Vice President for Enrollment Joe Bagnoli shed some light on the hidden world of college admissions and the challenges facing Grinnell at a town hall on Thursday night. The revelations came as Bagnoli explained the three options for admissions and financial aid changes that the Committee on Admissions and Financial Aid announced this week. The first two options maintain need-blind admissions while using other strategies to add wealthier students to each class, 23 students in Option A and 68 in Option B. Option C includes the first two options, as well as becoming need-aware in the final stage of the admissions process and adding 80 wealthier students total.
“[These proposals] respond to the reality that if we’re going to solve the structural imbalance in the College’s operating budget through enrollment management related initiatives, then the only way to that is by either changing the policy of meeting 100% of demonstrated need, which we don’t intend to do, or by changing the financial need profile of entering students,” Bagnoli said in an interview. “These three approaches, in some ways, are just to varying degrees proposing initiatives that would alter the financial need profile of entering students.”

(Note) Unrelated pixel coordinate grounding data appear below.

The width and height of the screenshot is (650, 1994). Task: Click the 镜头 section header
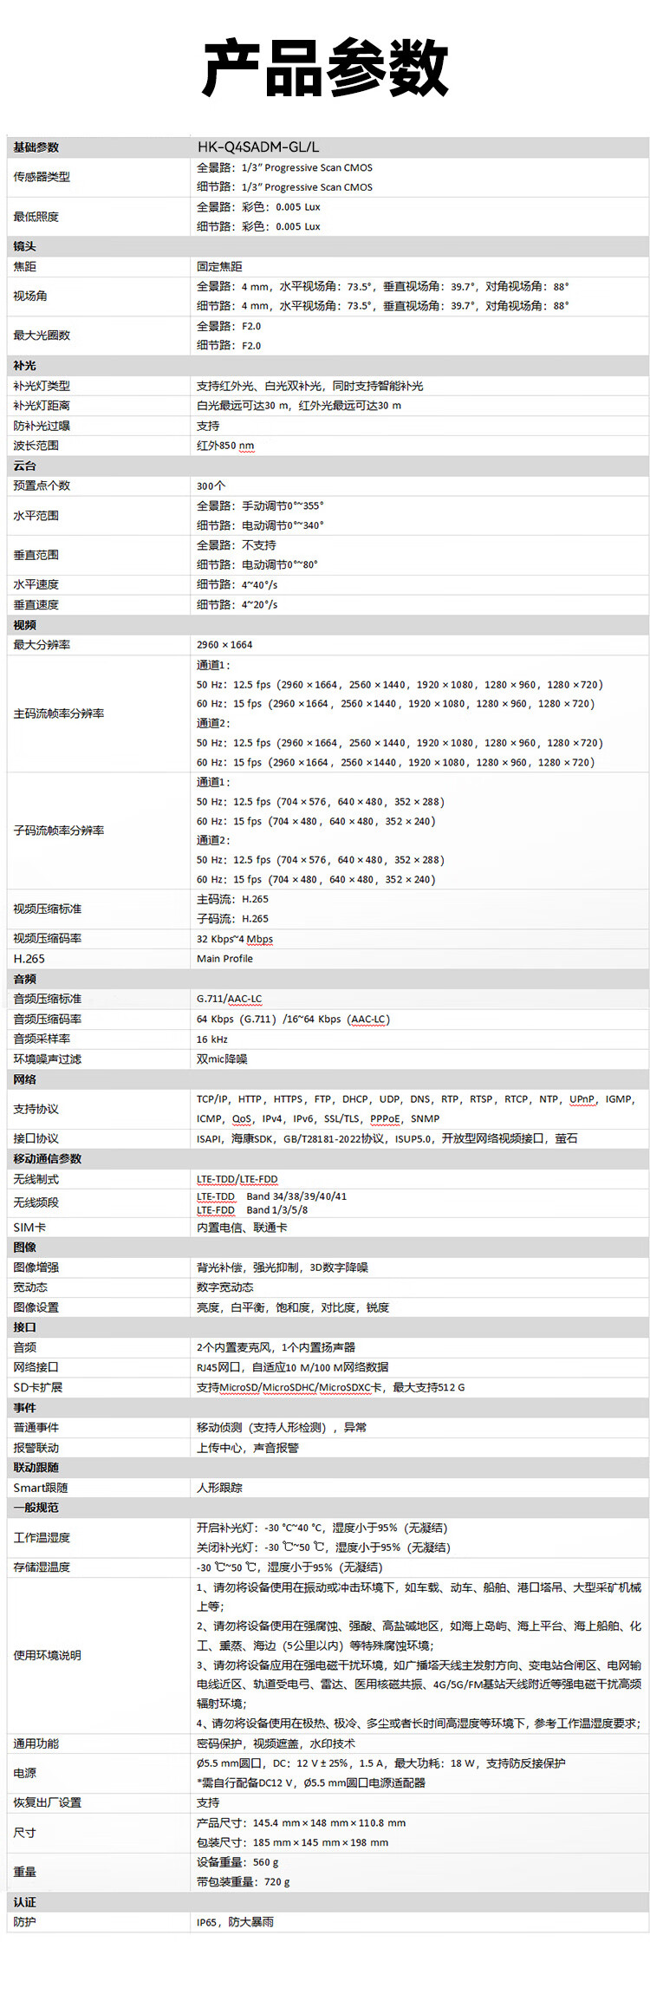pos(24,246)
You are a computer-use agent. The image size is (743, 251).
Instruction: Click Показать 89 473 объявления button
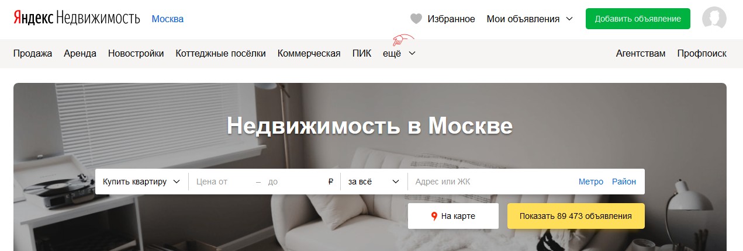pos(576,216)
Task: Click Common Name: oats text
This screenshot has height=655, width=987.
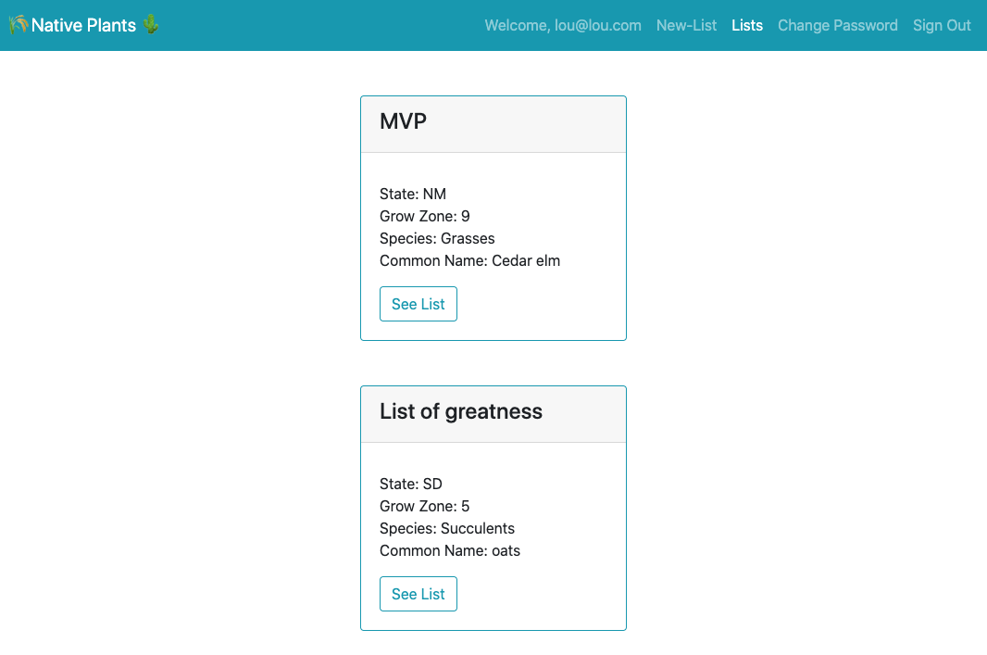Action: tap(450, 550)
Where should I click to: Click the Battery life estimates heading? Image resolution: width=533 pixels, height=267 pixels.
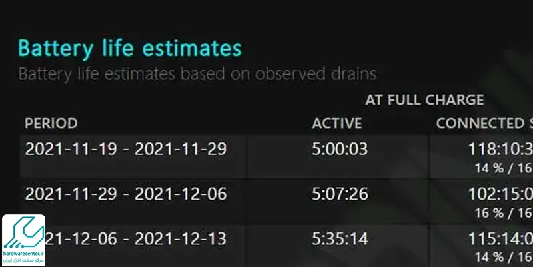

The three proposals are built on the premise of recruiting a certain number of wealthier students to replace a group of poorer students in order to generate more revenue from students and address what Standard & Poor’s and other outside groups have called an unsustainable path for the College’s finances. The Board of Trustees asked that the committee model several more extreme approaches that roll back need-blind further, which the committee considers off the table, in an effort to understand and quantify exactly what the cost of the entire need-blind admission policy is. At the Board’s meeting in October, the proposition of ruling out Option C, meaning all need-blind changes, was raised, but the trustees asked to keep Option C’s adjustment to need-blind on the table.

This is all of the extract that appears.